The days that vanished and the switch to the Gregorian Calendar3 min read
As all we known, Julius Caesar was a brilliant Roman general. Born of a patrician family, he rose through the political and military ranks of Republican Rome to become Consul in 59BC, establishing control of Rome by forming the so-called First Triumvirate with Pompey and Crassus. Appointed Governor of 4 legions he conquered Gaul greatly extending Rome’s empire. In 49BC Caesar, refusing to give up his command he crossed the Rubicon and ignited civil war. Appointed Dictator of Rome in 48BC he defeated his opponents before instigating a series of reforms. Eventually, he was assassinated in Rome on the Ides of March by a group of conspirators and his death led directly to the end of the Roman Republic and the establishment of the Roman Empire under Caesar’s heir Augustus.
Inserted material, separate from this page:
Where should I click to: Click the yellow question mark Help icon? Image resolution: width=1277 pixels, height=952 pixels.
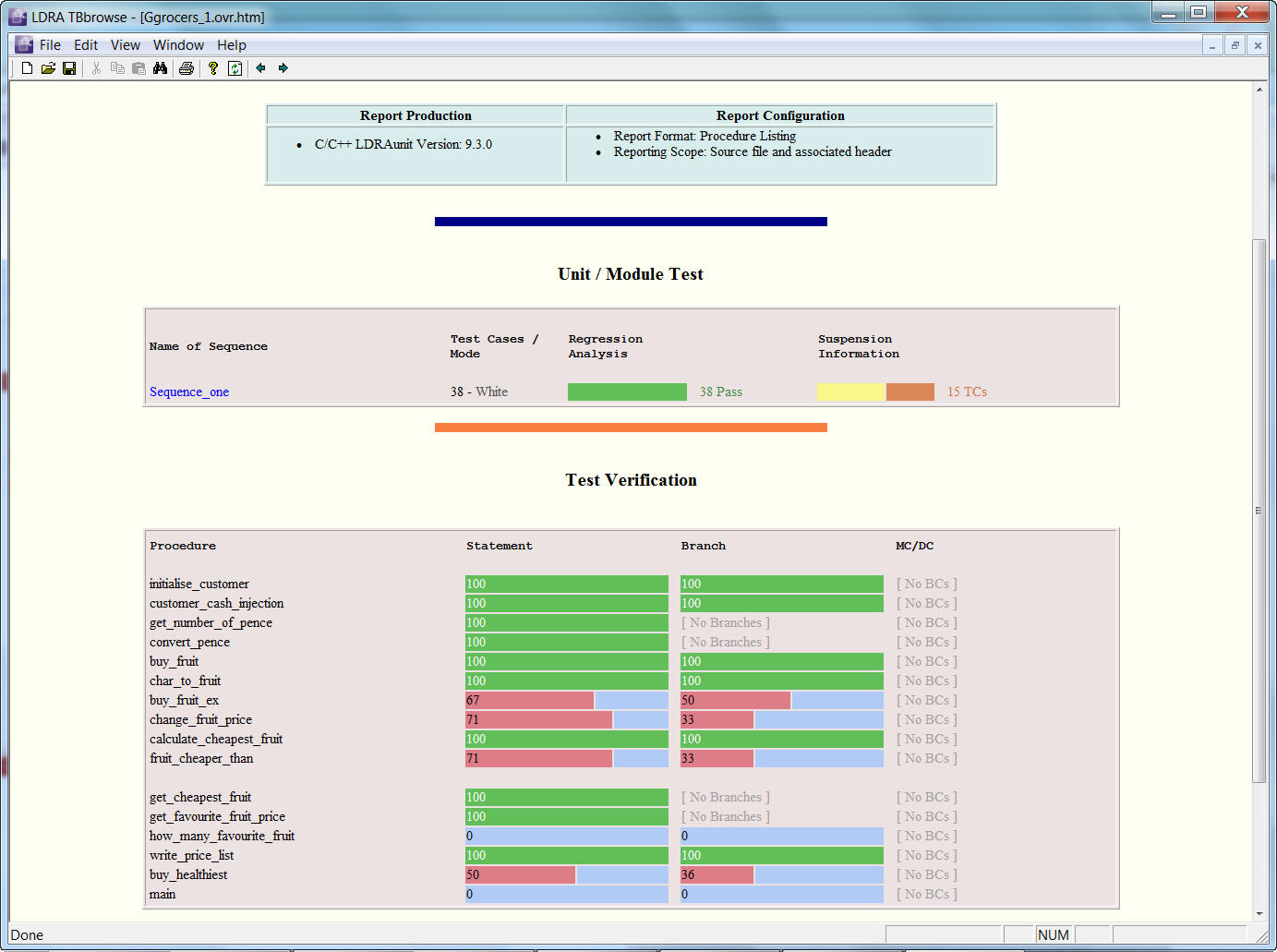(213, 68)
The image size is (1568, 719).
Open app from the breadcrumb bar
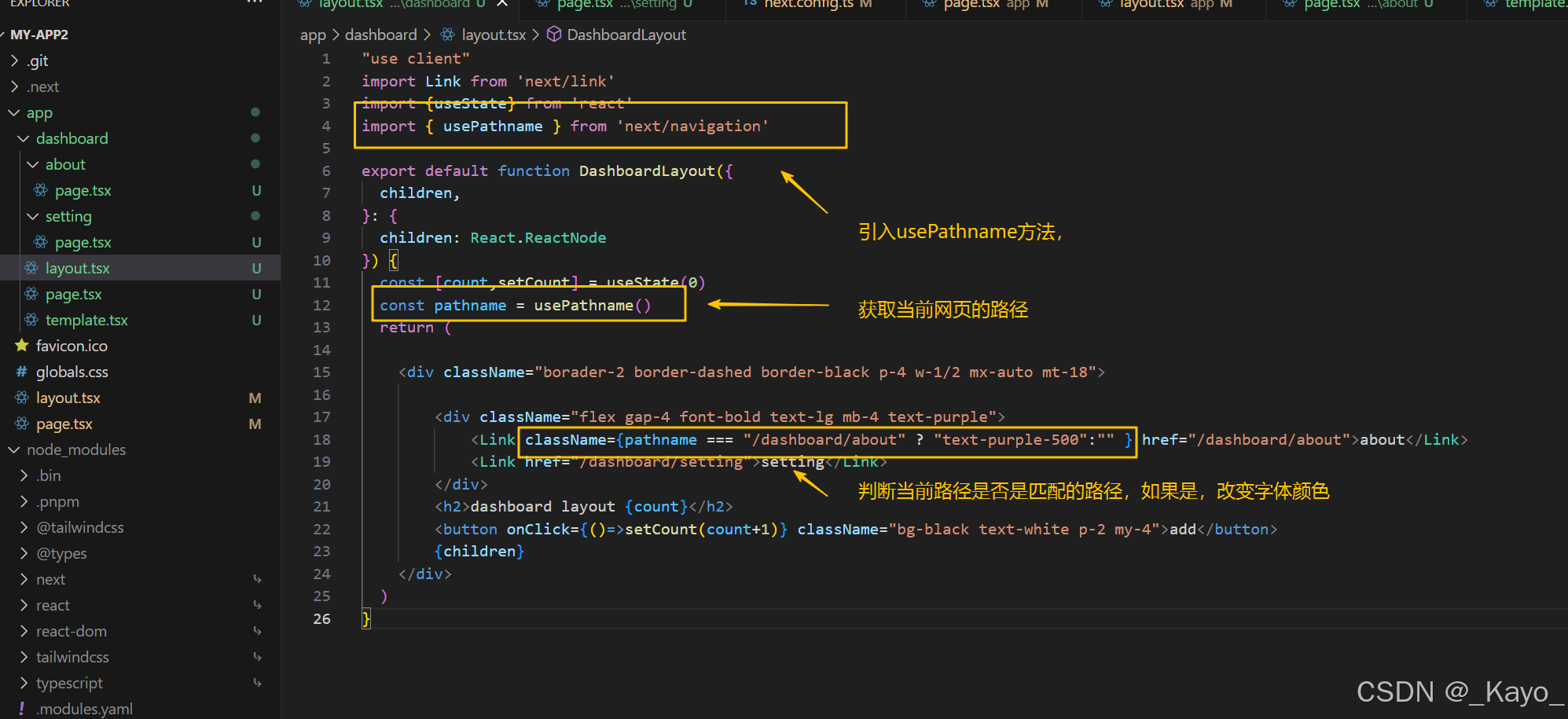[313, 34]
However…. Julius Caesar he wasn’t very good at sums. And the calendar that he devised in 46 BC, named the Julian calendar in his honour, was flawed, even though it was to last for 1,600 years.
Caesar had calculated that a year lasted for 365 days and six hours, but this did not properly reflect the actual time it takes the Earth to circle once around the Sun, known as a tropical year.
In fact it is only 365 days, five hours, 48 minutes and 45 seconds. Not much difference, apparently, but enough, “just” 1,600 years later, to have put the world astray by a whole week….
So it was on this day, October 4, 1582, such as Ugo Buoncompagni, an Italian better known as Pope Gregory XIII, introduced a new calendar, the Gregorian calendar, which would iron out the Julian discrepancies. Eventually it become widely accepted and is the calendar in use today across much of the world.
Gregory needed to lose a few days so under his new system October 4, 1582 was followed the next day by 15 October, and he decreed that New Year’s Day should be moved from 1 April to 1 January.
Then there was the question of leap years – those containing 366 days and necessary to keep the calendar in alignment with the Earth’s revolutions around the Sun. Thus, Gregory calculated that if we didn’t add a leap day on February 29 nearly every four years, we would lose almost six hours off the calendar every year. As a result, after only 100 years it would be astray by 24 days!
In addition, he also modified Caesar’s concept of a leap year precisely every four years, which is too many: the Gregorian calendar uses in fact a much more accurate method for calculating leap years and stipulates that century years, even though divisible by four, are not leap years. The exceptions are those that can be divided by 400. Thus, 2000 was a leap year, but 1900 not.
The Gregorian calendar was to become accepted worldwide, even though some countries stuck out for Julian. The UK did not accept Gregory until 1752, whereas Greece held out until 1923. The last convert was Turkey, which accepted the Gregorian calendar in 1927.